→ Problem to solve:
The response must match the data below exactly, line for line.

(Collected data)
Start of Block
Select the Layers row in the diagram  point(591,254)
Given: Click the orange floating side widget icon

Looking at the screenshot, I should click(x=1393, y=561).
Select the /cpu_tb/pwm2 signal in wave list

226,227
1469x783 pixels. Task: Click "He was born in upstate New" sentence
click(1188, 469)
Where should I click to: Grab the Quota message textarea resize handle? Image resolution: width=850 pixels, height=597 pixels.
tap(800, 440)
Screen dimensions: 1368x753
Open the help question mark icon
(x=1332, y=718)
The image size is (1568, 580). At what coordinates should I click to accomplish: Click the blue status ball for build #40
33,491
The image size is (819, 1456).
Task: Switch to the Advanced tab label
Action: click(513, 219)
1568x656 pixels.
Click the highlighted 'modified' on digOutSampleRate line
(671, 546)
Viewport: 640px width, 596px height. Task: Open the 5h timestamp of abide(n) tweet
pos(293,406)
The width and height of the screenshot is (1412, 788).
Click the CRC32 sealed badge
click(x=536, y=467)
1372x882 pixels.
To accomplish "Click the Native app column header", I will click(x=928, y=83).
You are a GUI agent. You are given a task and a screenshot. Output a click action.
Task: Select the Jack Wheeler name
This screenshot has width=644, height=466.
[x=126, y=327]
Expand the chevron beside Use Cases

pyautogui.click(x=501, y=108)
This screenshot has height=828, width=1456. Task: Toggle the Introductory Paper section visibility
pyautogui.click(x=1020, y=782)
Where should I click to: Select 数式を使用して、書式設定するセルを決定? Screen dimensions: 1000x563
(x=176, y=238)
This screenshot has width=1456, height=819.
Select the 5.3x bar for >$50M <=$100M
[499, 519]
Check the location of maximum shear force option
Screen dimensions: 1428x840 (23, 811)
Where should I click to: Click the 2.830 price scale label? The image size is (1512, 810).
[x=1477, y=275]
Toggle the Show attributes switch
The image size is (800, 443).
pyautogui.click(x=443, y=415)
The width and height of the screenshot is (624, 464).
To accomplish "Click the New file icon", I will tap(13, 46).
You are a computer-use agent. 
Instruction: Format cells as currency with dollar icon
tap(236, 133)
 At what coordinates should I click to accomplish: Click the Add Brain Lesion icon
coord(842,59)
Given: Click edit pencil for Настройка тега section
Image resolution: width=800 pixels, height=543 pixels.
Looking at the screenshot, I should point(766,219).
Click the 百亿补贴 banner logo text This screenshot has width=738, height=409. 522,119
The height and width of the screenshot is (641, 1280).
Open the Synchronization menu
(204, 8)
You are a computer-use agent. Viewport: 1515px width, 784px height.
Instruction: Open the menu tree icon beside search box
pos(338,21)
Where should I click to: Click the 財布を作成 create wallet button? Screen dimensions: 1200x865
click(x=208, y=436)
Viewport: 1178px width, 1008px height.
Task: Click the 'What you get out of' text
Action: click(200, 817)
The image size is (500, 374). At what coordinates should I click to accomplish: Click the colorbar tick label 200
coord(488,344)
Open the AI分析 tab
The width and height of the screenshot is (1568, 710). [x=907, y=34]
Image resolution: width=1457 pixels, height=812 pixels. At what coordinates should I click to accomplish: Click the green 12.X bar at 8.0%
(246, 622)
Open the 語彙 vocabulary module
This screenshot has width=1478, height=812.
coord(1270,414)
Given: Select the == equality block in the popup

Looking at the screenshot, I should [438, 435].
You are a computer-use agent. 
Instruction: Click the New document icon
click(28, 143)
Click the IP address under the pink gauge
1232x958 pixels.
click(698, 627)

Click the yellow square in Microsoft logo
End of Block
→ Worked solution:
Select the Layers row in the diagram  point(591,254)
Given: Click the orange floating side widget icon

Looking at the screenshot, I should click(x=1393, y=561).
Select the /cpu_tb/pwm2 signal in wave list

226,227
1469x783 pixels. Task: Click "He was born in upstate New" sentence
click(1188, 469)
Where should I click to: Grab the Quota message textarea resize handle? Image resolution: width=850 pixels, height=597 pixels.
tap(800, 440)
Screen dimensions: 1368x753
Open the help question mark icon
(x=1332, y=718)
The image size is (1568, 580). At what coordinates should I click to accomplish: Click the blue status ball for build #40
33,491
The image size is (819, 1456).
Task: Switch to the Advanced tab label
Action: click(513, 219)
1568x656 pixels.
Click the highlighted 'modified' on digOutSampleRate line
(671, 546)
Viewport: 640px width, 596px height. Task: Open the 5h timestamp of abide(n) tweet
pos(293,406)
The width and height of the screenshot is (1412, 788).
Click the CRC32 sealed badge
click(x=536, y=467)
1372x882 pixels.
To accomplish "Click the Native app column header", I will click(x=928, y=83).
You are a GUI agent. You are given a task and a screenshot. Output a click action.
Task: Select the Jack Wheeler name
This screenshot has width=644, height=466.
[x=126, y=327]
Expand the chevron beside Use Cases

pyautogui.click(x=501, y=108)
This screenshot has height=828, width=1456. Task: Toggle the Introductory Paper section visibility
pyautogui.click(x=1020, y=782)
Where should I click to: Select 数式を使用して、書式設定するセルを決定? Screen dimensions: 1000x563
(x=176, y=238)
This screenshot has width=1456, height=819.
Select the 5.3x bar for >$50M <=$100M
[499, 519]
Check the location of maximum shear force option
Screen dimensions: 1428x840 (23, 811)
Where should I click to: Click the 2.830 price scale label? The image size is (1512, 810).
[x=1477, y=275]
Toggle the Show attributes switch
The image size is (800, 443).
pyautogui.click(x=443, y=415)
The width and height of the screenshot is (624, 464).
To accomplish "Click the New file icon", I will tap(13, 46).
You are a computer-use agent. 
Instruction: Format cells as currency with dollar icon
tap(236, 133)
 At what coordinates should I click to accomplish: Click the Add Brain Lesion icon
coord(842,59)
Given: Click edit pencil for Настройка тега section
Image resolution: width=800 pixels, height=543 pixels.
Looking at the screenshot, I should point(766,219).
Click the 百亿补贴 banner logo text This screenshot has width=738, height=409. 522,119
The height and width of the screenshot is (641, 1280).
Open the Synchronization menu
(204, 8)
You are a computer-use agent. Viewport: 1515px width, 784px height.
Instruction: Open the menu tree icon beside search box
pos(338,21)
Where should I click to: Click the 財布を作成 create wallet button? Screen dimensions: 1200x865
click(x=208, y=436)
Viewport: 1178px width, 1008px height.
Task: Click the 'What you get out of' text
Action: click(200, 817)
The image size is (500, 374). At what coordinates should I click to accomplish: Click the colorbar tick label 200
coord(488,344)
Open the AI分析 tab
The width and height of the screenshot is (1568, 710). [x=907, y=34]
Image resolution: width=1457 pixels, height=812 pixels. At what coordinates should I click to accomplish: Click the green 12.X bar at 8.0%
(246, 622)
Open the 語彙 vocabulary module
This screenshot has width=1478, height=812.
coord(1270,414)
Given: Select the == equality block in the popup

Looking at the screenshot, I should [438, 435].
You are a computer-use agent. 
Instruction: Click the New document icon
click(28, 143)
Click the IP address under the pink gauge
1232x958 pixels.
click(698, 627)

Click the yellow square in Microsoft logo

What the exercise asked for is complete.